Pergunto, amigos, a quem pode interessar a mediocridade? – aos


comunistas!

A Glória é sempre algo que é pouco. A aparência da Glória é uma


virtude. O ocultamento da Glória é a virtude suprema. A propaganda
da Glória deixa que a Glória seja engulida pela propaganda

Por isso mesmo a implacável consciência exige a ocultação da glória.

Quando a Glória está enfraquecida surge vem a aparência da Glória.

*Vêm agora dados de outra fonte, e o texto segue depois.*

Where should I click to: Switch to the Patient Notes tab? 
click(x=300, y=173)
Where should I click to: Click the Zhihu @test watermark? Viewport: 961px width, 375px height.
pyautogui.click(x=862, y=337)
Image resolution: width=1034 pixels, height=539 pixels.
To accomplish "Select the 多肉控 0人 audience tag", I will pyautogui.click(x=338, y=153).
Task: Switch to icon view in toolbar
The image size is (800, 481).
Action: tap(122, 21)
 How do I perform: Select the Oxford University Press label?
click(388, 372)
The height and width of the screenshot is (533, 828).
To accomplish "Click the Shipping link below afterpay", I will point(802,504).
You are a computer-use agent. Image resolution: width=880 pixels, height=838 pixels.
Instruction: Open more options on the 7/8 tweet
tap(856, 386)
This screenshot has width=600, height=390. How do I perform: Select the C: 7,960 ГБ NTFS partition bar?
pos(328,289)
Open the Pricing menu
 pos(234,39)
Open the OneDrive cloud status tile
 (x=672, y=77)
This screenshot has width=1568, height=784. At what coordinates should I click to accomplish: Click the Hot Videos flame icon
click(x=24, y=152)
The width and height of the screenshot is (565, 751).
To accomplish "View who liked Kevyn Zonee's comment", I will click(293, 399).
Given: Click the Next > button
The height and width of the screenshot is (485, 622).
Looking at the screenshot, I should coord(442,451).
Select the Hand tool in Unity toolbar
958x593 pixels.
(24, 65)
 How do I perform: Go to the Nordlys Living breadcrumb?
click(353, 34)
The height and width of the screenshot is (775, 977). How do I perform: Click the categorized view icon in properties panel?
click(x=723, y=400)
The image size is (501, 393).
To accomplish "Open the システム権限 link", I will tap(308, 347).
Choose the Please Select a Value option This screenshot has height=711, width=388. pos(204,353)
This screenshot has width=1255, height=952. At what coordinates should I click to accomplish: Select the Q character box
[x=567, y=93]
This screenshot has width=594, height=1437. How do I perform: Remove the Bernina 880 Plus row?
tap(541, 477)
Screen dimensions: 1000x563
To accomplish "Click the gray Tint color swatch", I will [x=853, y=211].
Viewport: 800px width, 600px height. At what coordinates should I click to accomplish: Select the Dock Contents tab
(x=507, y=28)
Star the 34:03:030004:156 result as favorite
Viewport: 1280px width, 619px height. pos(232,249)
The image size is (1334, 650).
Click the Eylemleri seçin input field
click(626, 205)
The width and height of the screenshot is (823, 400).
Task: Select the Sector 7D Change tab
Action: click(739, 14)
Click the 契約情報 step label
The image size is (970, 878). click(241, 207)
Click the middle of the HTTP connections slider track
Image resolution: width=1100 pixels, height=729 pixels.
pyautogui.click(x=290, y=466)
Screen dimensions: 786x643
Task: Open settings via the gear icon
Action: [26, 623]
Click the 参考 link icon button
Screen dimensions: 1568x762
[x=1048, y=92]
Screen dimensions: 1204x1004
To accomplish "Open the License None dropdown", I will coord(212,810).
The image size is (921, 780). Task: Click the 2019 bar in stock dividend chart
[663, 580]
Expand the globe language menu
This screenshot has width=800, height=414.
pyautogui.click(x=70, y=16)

Esta degrada-se em propaganda. E com a propaganda surgem os
falsificadores da Glória e os seus demagogos (actualmente esse anão
da politica e do pensamento que é Hitler).
Finalmente vêm aqueles que dizem possuir a Glória – fantasmas de
uma decadência, de um miserabilismo de expressão, de uma pobreza
de Alma.

Os que dizem possuir a Glória são como cães que ladram quando
vêem um estranho. No ladrar não há eternidade. Os estranhos
afastam-se.

O verdadeiro poder parece e é Inútil. Por isso ele é poderoso.

O falso poder fala do útil. Por isso ele é venenoso. Isto cheira a
chinesice, mas é seco.

O que tem o poder cria os modelos. Os que são efeitos do poder


executam os simulacros. Os que são livres livram-se quer dos
modelos quer dos simulacros.

O Inutil trai-se constantemente a si mesmo e não necessita sequer de


se afirmar através da fidelidade à verdade. A verdade é esse trair-se.
MANUAL DE TRAIÇÕES

traição primeira

Só na apresentação a verdade tem lugar.


Só no ocultamento da apresentação a verdade tem lugar.

traição segunda

Um edificio tem um interior e um exterior.


Uma pintura é uma falsificação e um segredo.

traição terceira

Uma obra de arte é que nela vai dito.

UMA BOA OBRA DE ARTE É A QUE TRAI


CONSTANTEMENTE O QUE NELA VAI DITO.

O que o artista sabe é muito mais não só do que diz, mas de tudo o
que pode dar a entender. Ser espectador é saber deixar-se ser traído.